---------- Text zum Lesen ----------
Alexander Wendt / 17.11.2016 / 06:28 / Foto: Citanova / 21 / Seite ausdrucken

Kreuz ab zum Besuch – und nichts als Ärger mit den Juden

Vor kurzem produzierten der EKD-Ratsvorsitzende Heinrich Bedford-Strohm und der Münchner Kardinal Reinhard Marx bei ihrer Israel-Reise auf dem Tempelberg in Jerusalem ein Bild, das beide nie wieder loswerden dürften: Die Kirchenmänner legten bei ihrem Besuch auf dem islamisch verwalteten Tempelberg ihr Brustkreuz ab – „auf Bitte des Gastgebers“, einer islamischen Stiftung. Damit gaben sie dem Begriff Kreuzabnahme eine ganz neue Bedeutung – aber die Geschichte endet damit noch nicht.
---------- Datenauszug ----------
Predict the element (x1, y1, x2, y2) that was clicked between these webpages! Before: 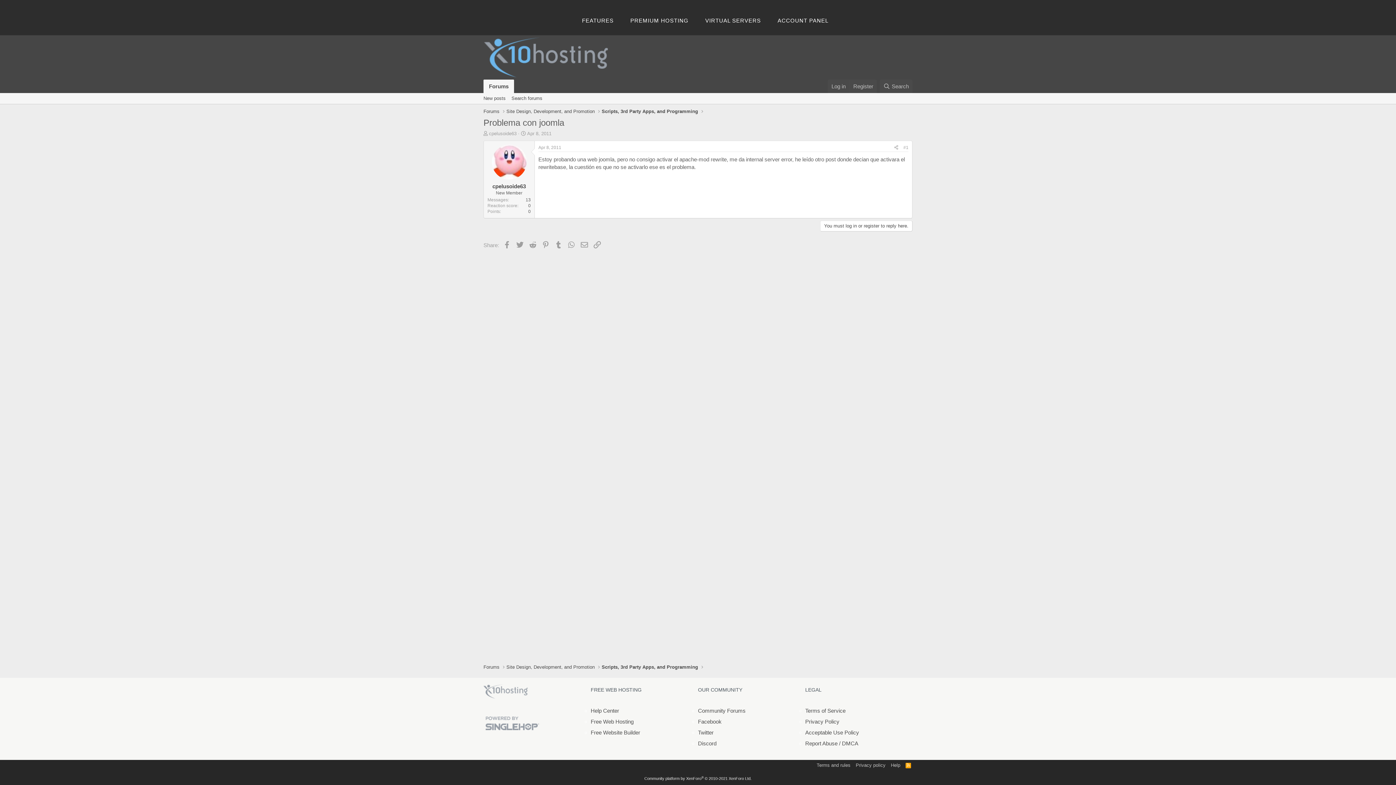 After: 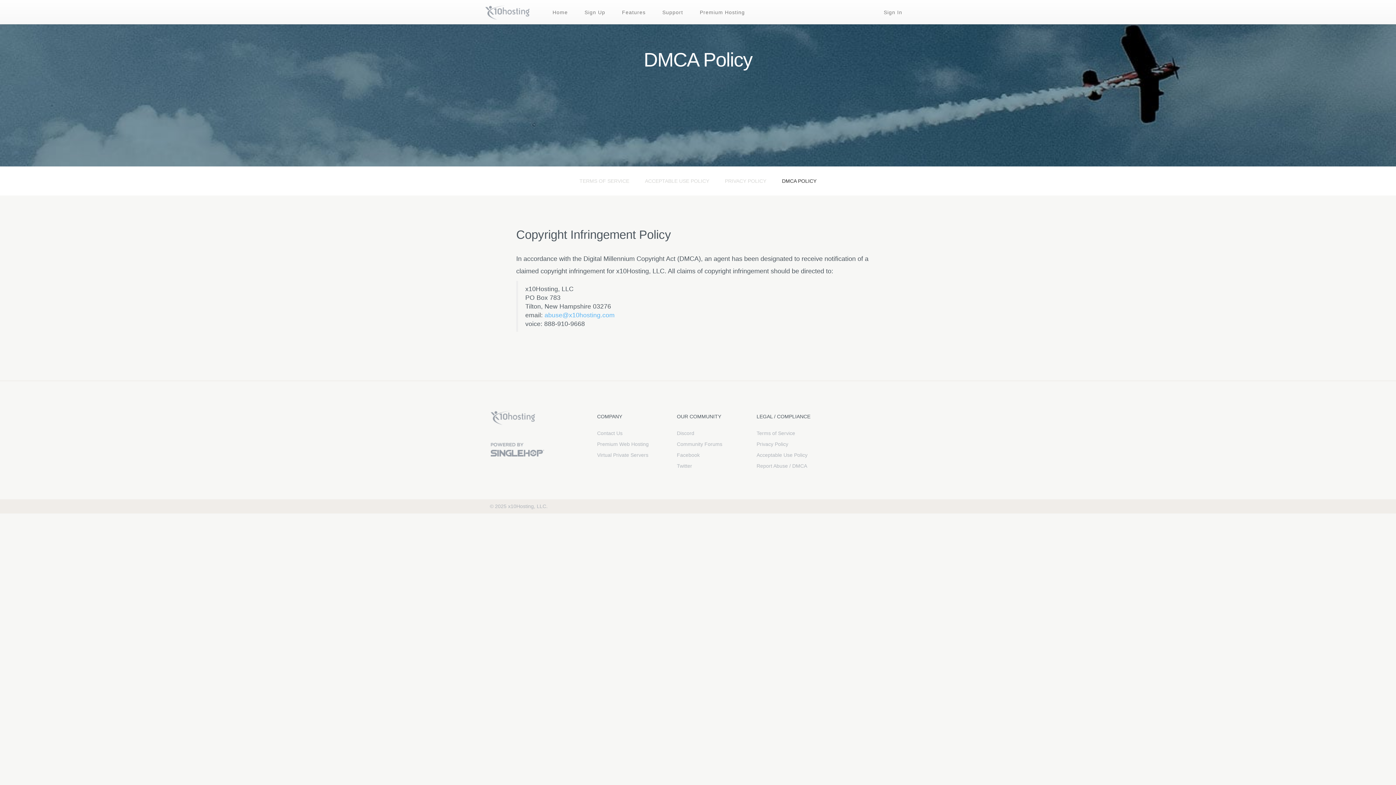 Action: label: Report Abuse bbox: (805, 740, 837, 746)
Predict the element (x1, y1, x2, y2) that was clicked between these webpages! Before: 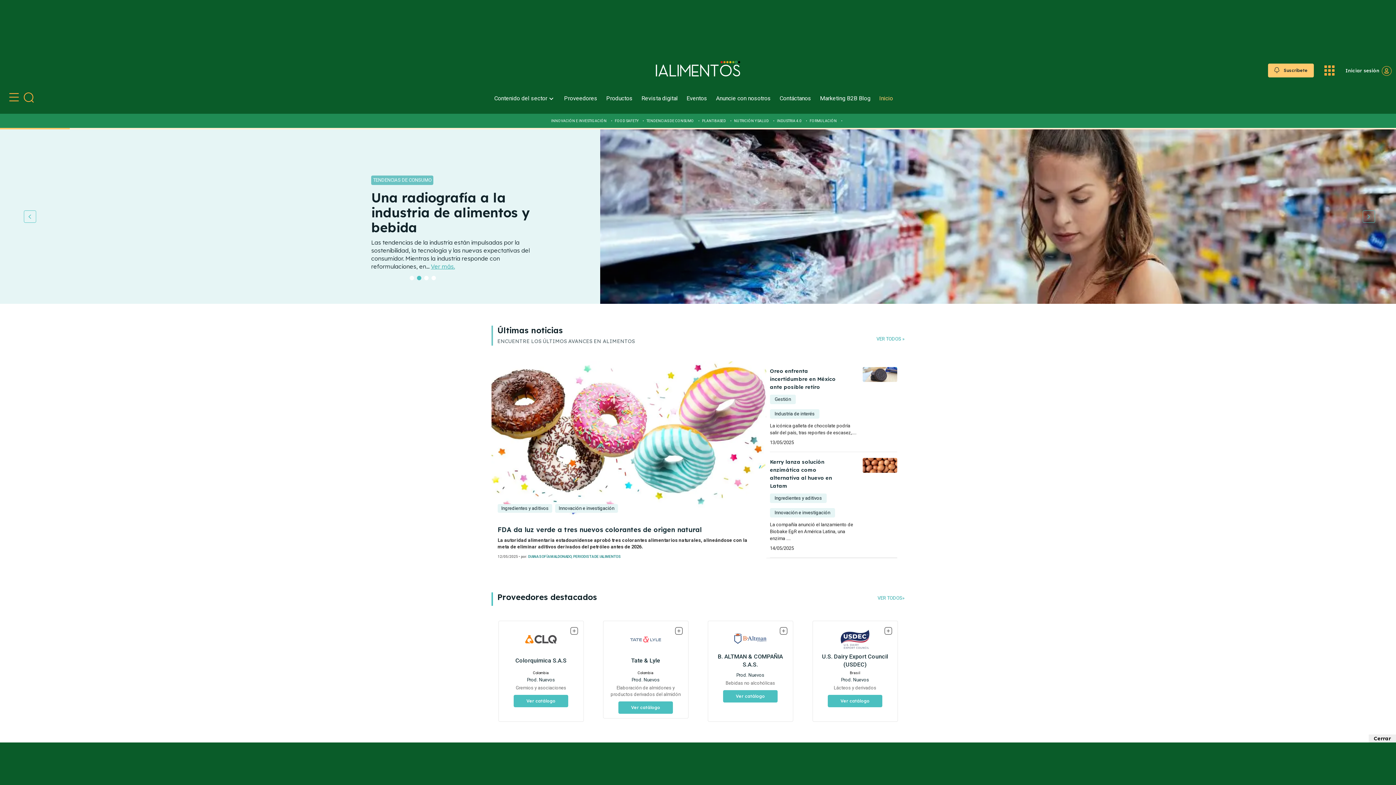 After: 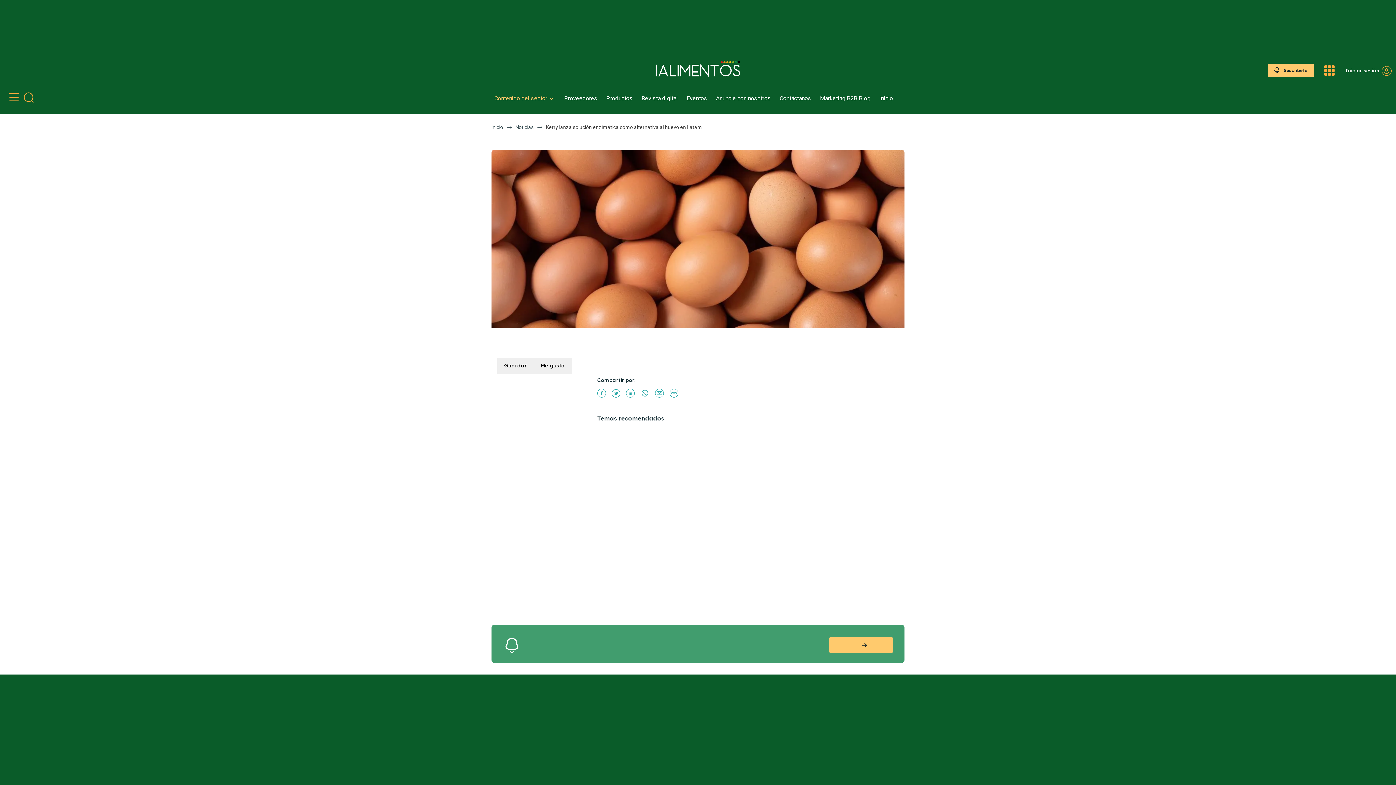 Action: bbox: (770, 457, 839, 479) label: Kerry lanza solución enzimática como alternativa al huevo en Latam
----------
◆ **Die Aufgabe**: Gib aus dem Text über die abgelegten Brustkreuze auf dem Tempelberg das Stück wortgetreu wieder, das bei „Vor kurzem produzierten“ anfängt und mit „damit noch nicht.“ aufhört.

◆ **Endergebnis**:
Vor kurzem produzierten der EKD-Ratsvorsitzende Heinrich Bedford-Strohm und der Münchner Kardinal Reinhard Marx bei ihrer Israel-Reise auf dem Tempelberg in Jerusalem ein Bild, das beide nie wieder loswerden dürften: Die Kirchenmänner legten bei ihrem Besuch auf dem islamisch verwalteten Tempelberg ihr Brustkreuz ab – „auf Bitte des Gastgebers“, einer islamischen Stiftung. Damit gaben sie dem Begriff Kreuzabnahme eine ganz neue Bedeutung – aber die Geschichte endet damit noch nicht.